Concerns about exhaustion of fossil fuels and global warming have led to increasing attention to clean and renewable energy. Here, biohydrogen is a very attractive alternative. The most efficient biohydrogen producers are hydrogenases. These enzymes display fascinating redox-chemical properties with tremendous promise as a biocatalyst for hydrogen fuel. However, due to the complex structure and maturation process of hydrogenases, their heterologous production has been a challenging task and their sensitivity to O2, CO, etc has seriously limited the potential applications.
Within this project we focus on two oxygen-tolerant [NiFe] hydrogenases from the β‑proteobacterium Ralstonia eutropha, the regulatory hydrogenase (RH) and the soluble hydrogenase (SH).
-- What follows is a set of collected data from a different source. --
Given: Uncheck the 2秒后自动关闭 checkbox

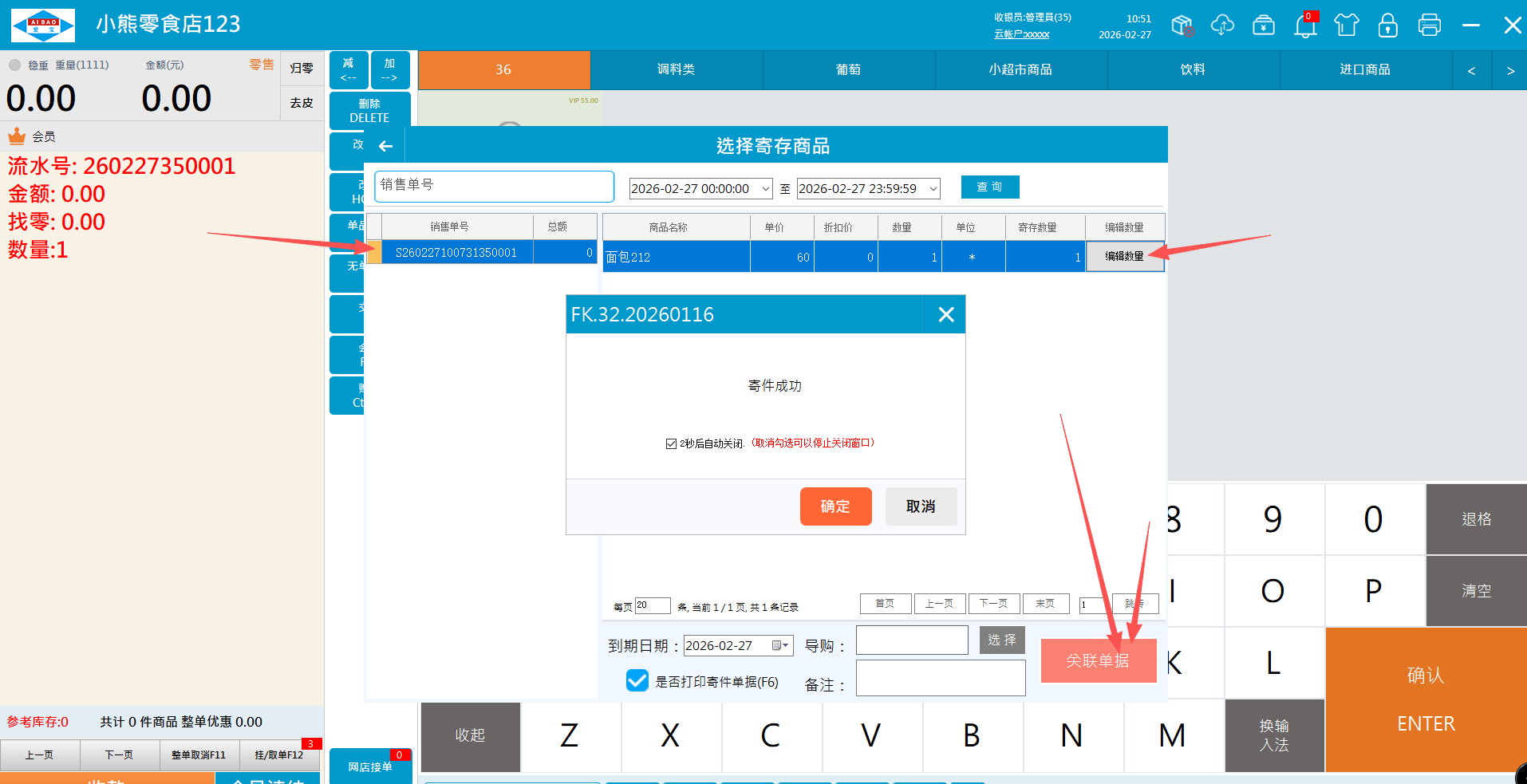Looking at the screenshot, I should pos(671,443).
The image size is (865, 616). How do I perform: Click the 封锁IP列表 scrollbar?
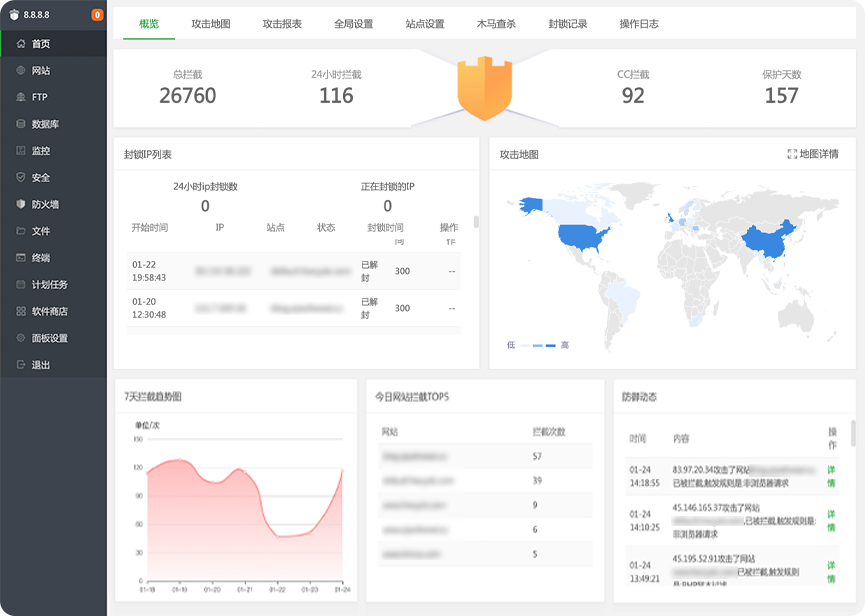(476, 222)
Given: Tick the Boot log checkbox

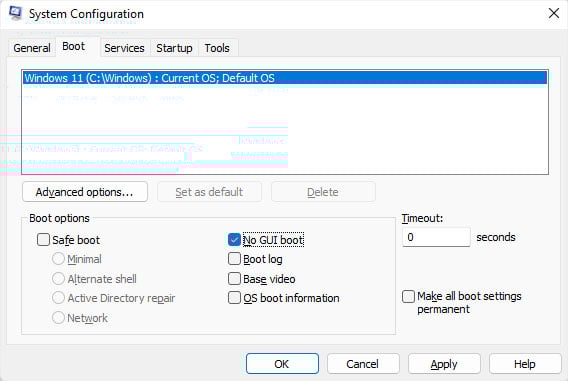Looking at the screenshot, I should (x=234, y=259).
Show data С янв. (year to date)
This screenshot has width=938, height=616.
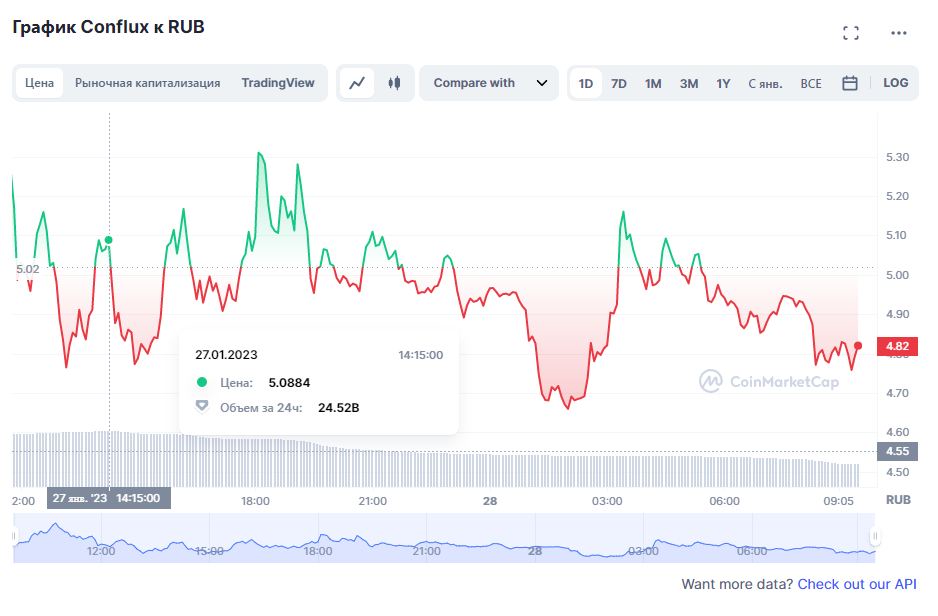point(765,83)
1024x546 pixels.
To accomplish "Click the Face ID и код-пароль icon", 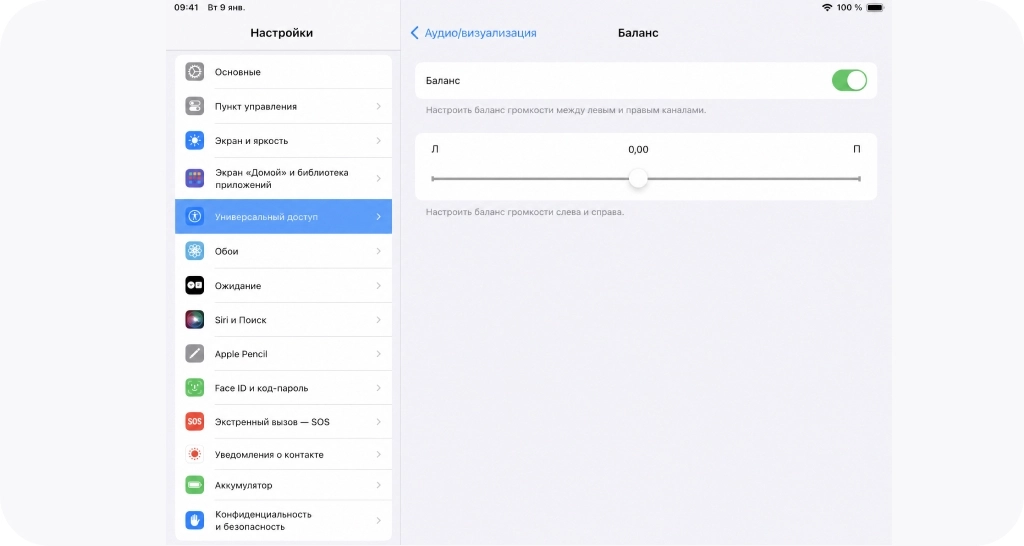I will click(195, 387).

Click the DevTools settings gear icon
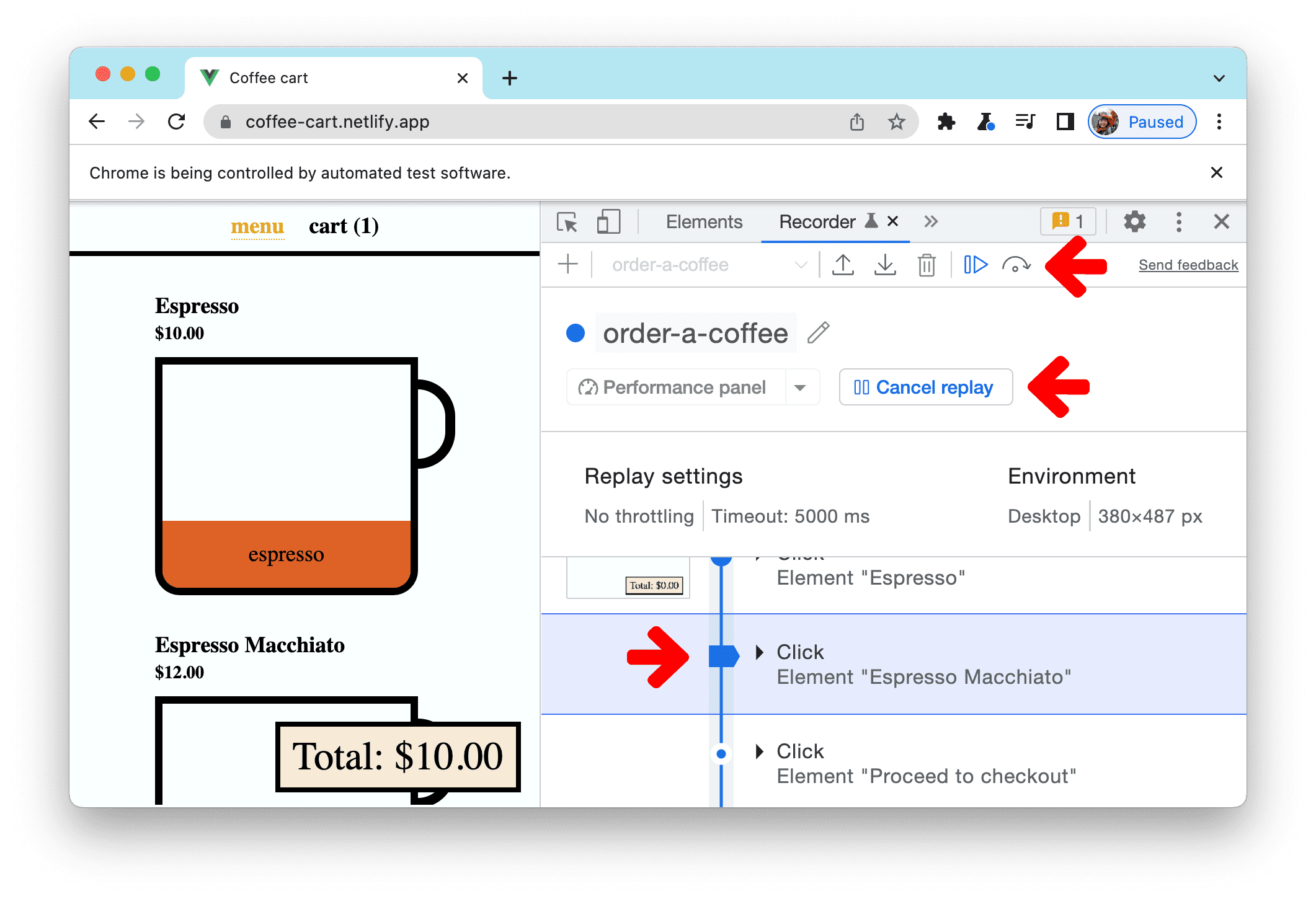(x=1135, y=222)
Since the RH is the simplest [NiFe] hydrogenase we use this enzyme as a model for the development of a general strategy for the development of a bioprocess for heterologous hydrogenase production in E. coli. We aim at the development of such a process regarding expression vector design, cultivation conditions or inducer optimization to allow production of the active enzyme in large quantities.
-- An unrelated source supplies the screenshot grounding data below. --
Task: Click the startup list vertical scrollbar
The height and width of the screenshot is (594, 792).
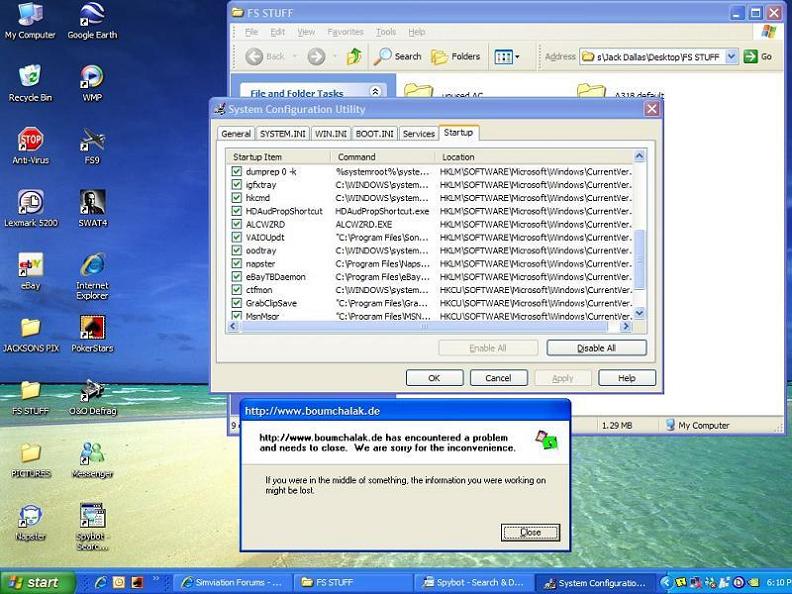Action: tap(639, 260)
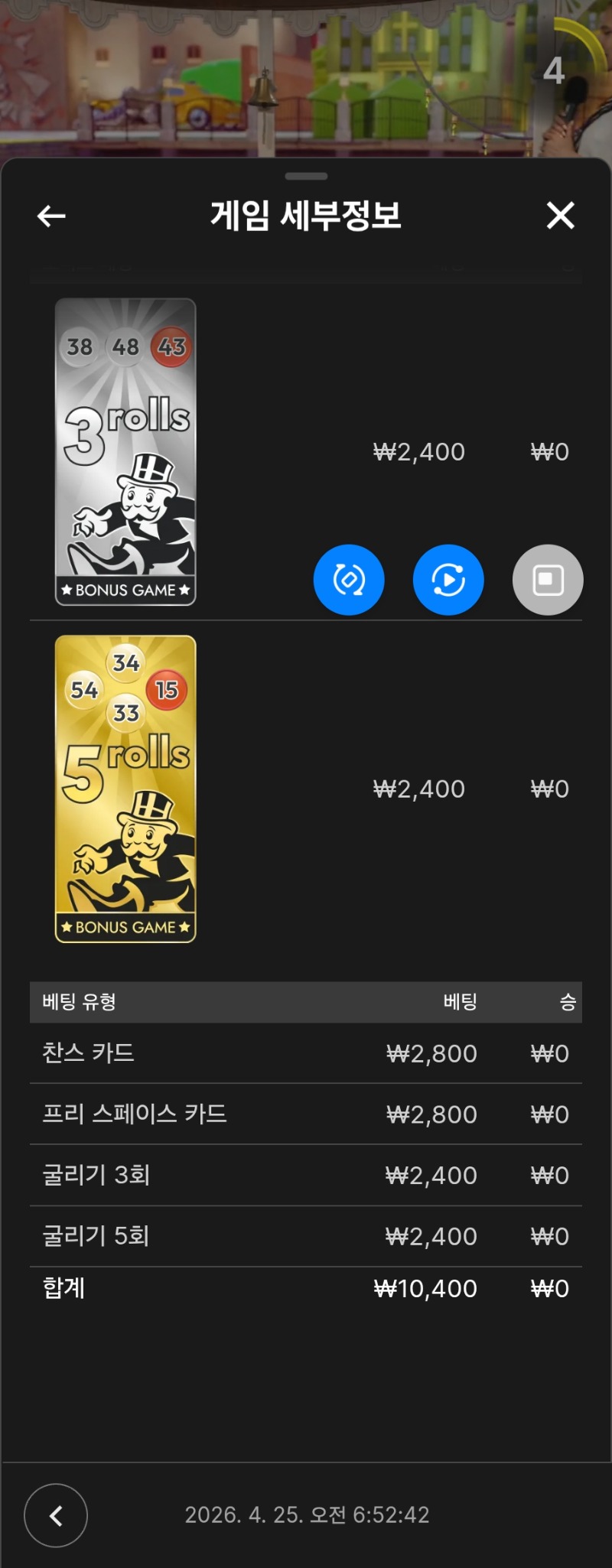Open the gold 5 rolls bonus card
Viewport: 612px width, 1568px height.
tap(125, 789)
Additionally, we also try to improve production of the SH in its native host R. eutropha. We aim at the development and the optimization of a bioprocess that allows cost-efficient production of enzymatically active, soluble [NiFe] hydrogenases from Ralstonia eutropha as well as both the hydrogenase and the reductase module independently from each other to overcome the problem of its so far low availability for both research and biotechnological purposes.